Assume $\epsilon \sim \mathcal{N}(\mu, \sigma^2)$, that is $p(\epsilon) = \frac{1}{\sqrt{2\pi} \sigma} exp \big( - \frac{\epsilon^2}{2\sigma^2} \big) $. This implies that $p(y|x;\theta) = \frac{1}{\sqrt{2\pi}\sigma} exp \big( - \frac{( y - \theta^T x)^2}{2\sigma^2} \big)$, which indicates the distribution of y given x and parameterized by $\theta$ (not condition on $\theta$ since it’s not a random variable). Or we can write $y | x; \theta \sim \mathcal{N}(\theta^T x, \sigma^2)$.

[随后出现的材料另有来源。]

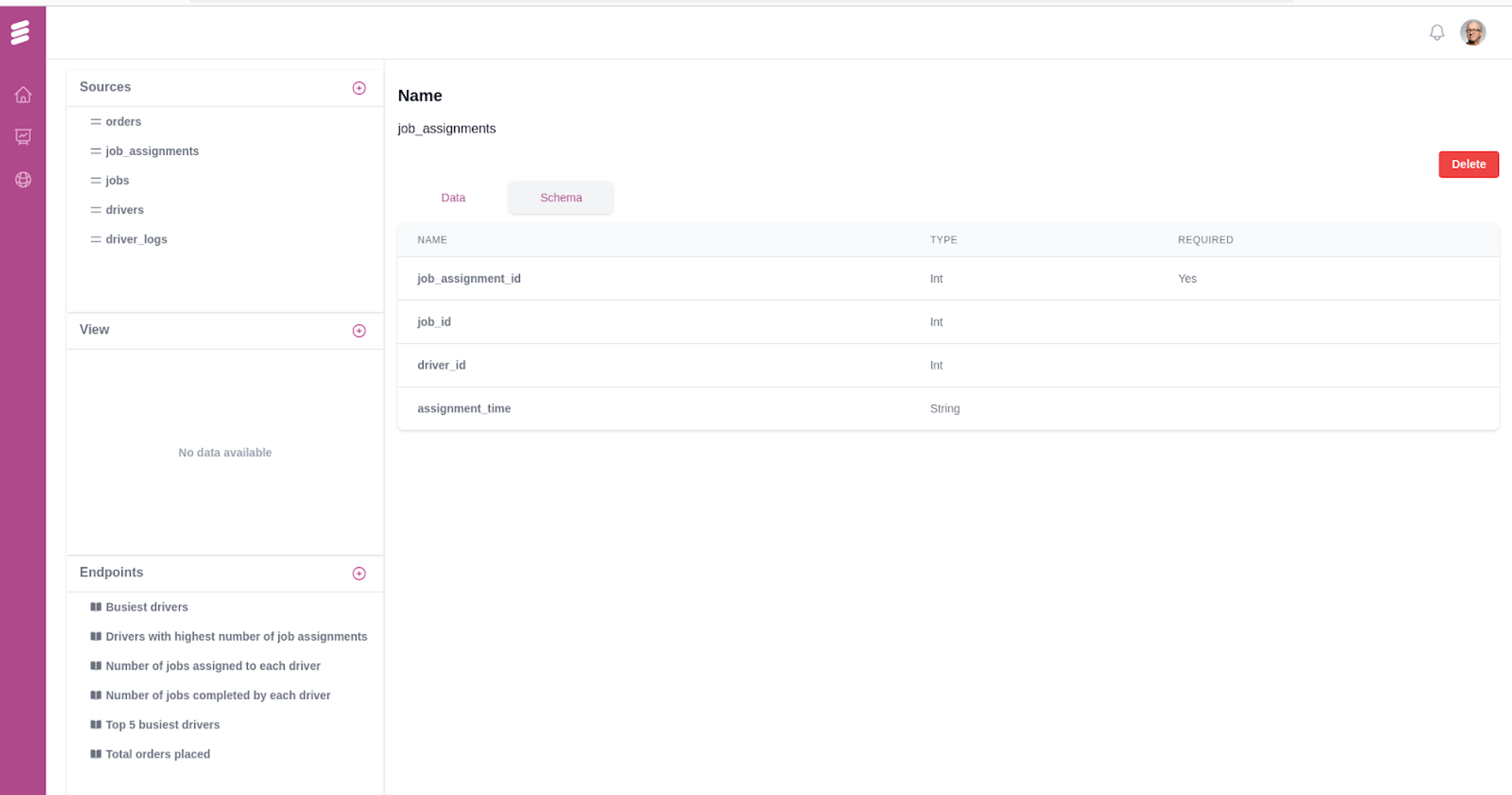Click the globe icon in the sidebar

tap(23, 180)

因此给定$\theta$和$x$,我们有了一个关于$y$的概率分布。这个quantity可以被当作关于给定$\theta$,关于$y$的一个函数。而我们想换一个角度，把它当作是关于$\theta$的函数，我们就把它叫做likelihood函数。

\[L(\theta) = L(\theta; X,y) = p(y | X;\theta)\]

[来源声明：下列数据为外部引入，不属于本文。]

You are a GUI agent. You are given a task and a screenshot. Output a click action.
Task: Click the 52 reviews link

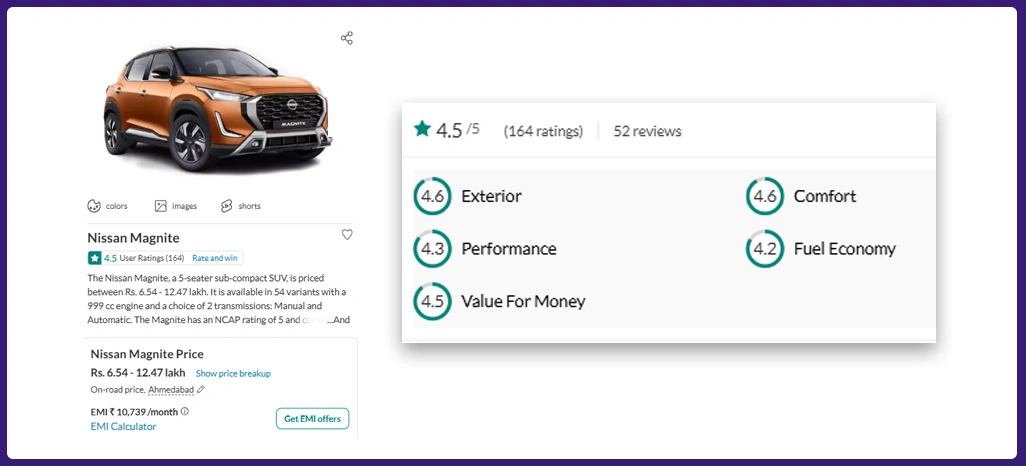pos(647,131)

Suppose we have $m$ data points, so we want to instead maximize the log likelihood $\ell (\theta)$

\[\begin{aligned} \ell(\theta) & = log L (\theta)\\ & = log \prod_{i=1}^m \frac{1}{\sqrt{2\pi}\sigma} exp \big( - \frac{( y_i - \theta^T x_i)^2}{2\sigma^2} \big)\\ & = \sum_{i=1}^m log \frac{1}{\sqrt{2\pi}\sigma} exp \big( - \frac{( y_i - \theta^T x_i)^2}{2\sigma^2} \big)\\ & = m log \frac{1}{\sqrt{2\pi}\sigma} - \frac{1}{2\sigma^2} \cdot \sum_{i=1}^m (y_i - \theta^T x_i) \end{aligned}\]

因此，如果要最大化$\ell(\theta)$就等于最小化$\frac{1}{2} \sum_{i=1}^m (y_i - \theta^T x_i)$。

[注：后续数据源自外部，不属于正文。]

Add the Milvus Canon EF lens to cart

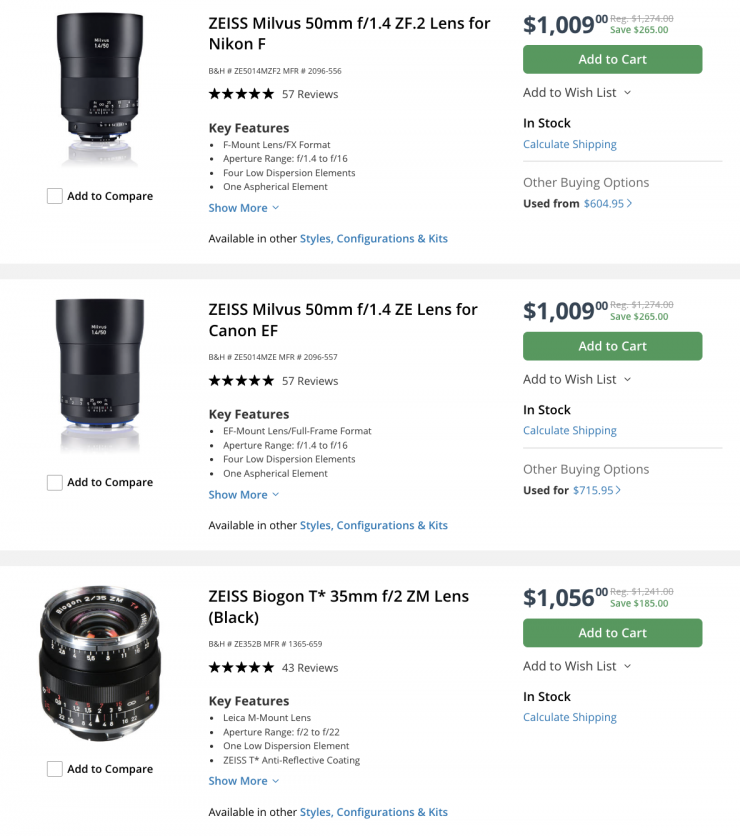(612, 346)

通过MLE，将线性拟合问题转换为了least square问题。

Regularization

从bayesian(probabilistic)的角度来理解regularization。

前面我们把$\theta$当作constant-valued but unknown，是frequentist stat思考模式。而w如果从bayesian的角度考虑，我们会把$\theta$当作random variable whose value is unknown。在这种情况下，我们就会考虑在$\theta$上定义一个先验prior，而后通过训练进行调整。（稍后我们会看到这些先验知识在优化目标上就表现为regularization。）

注意1，因为这里我们将$\theta$当作变量，所以考虑的是$p(y|x,\theta)$,而不是$p(y|x;\theta)$.

注意2，下面的推导不仅限于linear regression，可以是任意的 $f$ 或者 $p(y|x,\theta)$。

给定整个数据集$S = {(x_1, y_1), …, (x_n, y_n)}$，有

\[\begin{aligned} p(\theta | S) & = \frac{p(S|\theta) \cdot p(\theta)}{p(S)}\\ & = \frac{p(S|\theta) \cdot p(\theta)}{\int_\theta p(S|\theta) p(\theta) d\theta}\\ & = \frac{\prod_{i=1}^m p(y_i | x_i, \theta) \cdot p(\theta)}{\int_\theta \big( \prod_{i=1}^m p(y_i | x_i, \theta) \cdot p(\theta) \big) d\theta} \end{aligned}\]

因此，当给定新的数据点$(x,y)$的时候，就可以根据$\theta$的posterior distribution计算$p(y|x,S) = \int_\theta p(y|x,\theta) p(\theta|S) d\theta$，其中$p(\theta|S)$就是前面计算的$\theta$的后验概率。

以上展现的“完整Bayesian”过程。有一个问题是$\theta$的后验概率非常难以计算，所以实际经常用single point estimate来代替posterior distribution。（也就是分子部分）由此我们有了MAP (maximum a posterior) estimate for $\theta$

\[\theta_{MAP} = \underset{\theta}{arg max} \prod p(y_i|x_i, \theta) p(\theta)\]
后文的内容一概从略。